Abzalon est assez réussi dans la veine des huis-clos
galactiques : un vaisseau colonisateur doit fonctionner automatiquement
pour amener une population humaine jusqu'à une planète
trop lointaine. Les siècles du voyage doivent se dérouler
sans que les les humains du bord ne deviennent fous. Les brillants
concepteurs du voyage imaginent de réunir dans le vaisseau
des populations violemment antagonistes par leurs traditions et
cultures (et pour cause ! L'une d'elle est constituée par
les survivants d'un bagne mortel) et de prévoir les moments
et conditions de leurs mises en contact au sein du navire pour constituer
une logique d'affrontement propre à entretenir l'instinct
de survie des futurs colons. Bien sûr, rien ne déroulera
comme prévu, les factions en lutte lors de la construction
du navire ayant chacune imaginé des déroulements différents
et saboté les programmations et les infrastructures du vaisseau.
Tout est là pour faire un bon roman. Mais Pierre Bordage
cède souvent au symbolisme religieux avec lequel il pense
sans doute renforcer l'étoffe de ses romans, et malheuresement
ses symboles sont souvent si éculés (personnages christiques,
rédemption omniprésente, virginité, prophétie...)
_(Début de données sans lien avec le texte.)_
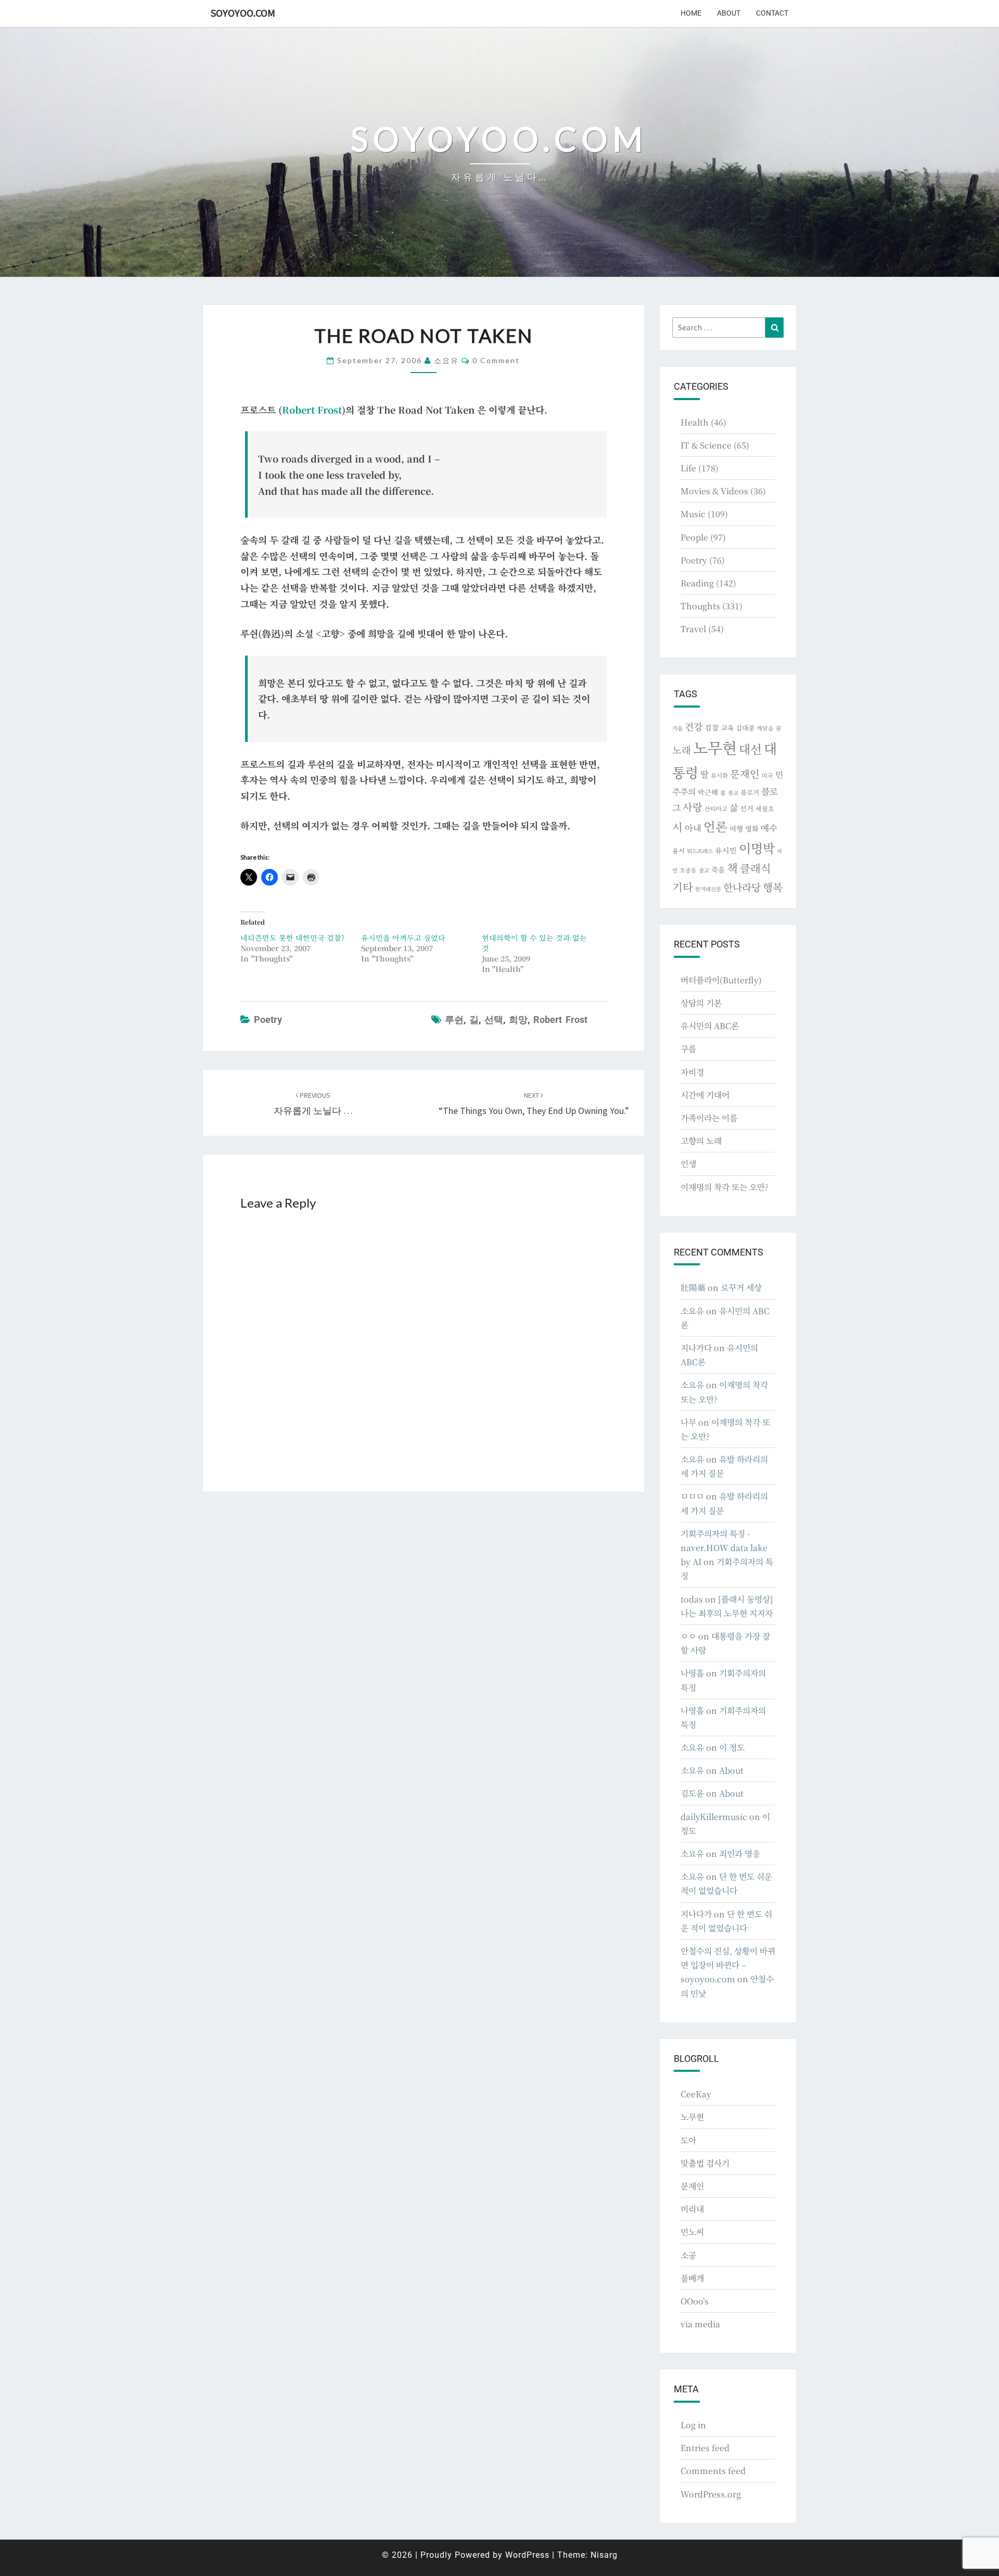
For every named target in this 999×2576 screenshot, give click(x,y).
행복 (773, 886)
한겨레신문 (708, 889)
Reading (697, 583)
qu'ils ne font que parasiter le déroulement du livre. Je
persiste à croire qu'il pourrait s'en passer et devenir un
conteur extraordinaire, l'équivalent français d'un
Silverberg. A la différence de La fable de l'Humpur
qui innovait dans l'exploration mythologique des origines, Abzalon,
comme Wang, pèche par le prêchi-prêcha.
Mais que cela ne vous empêche pas de le lire et d'apprécier
les péripéties du vaisseau fonçant sans pilote
dans les ténèbres de l'espace ouvert...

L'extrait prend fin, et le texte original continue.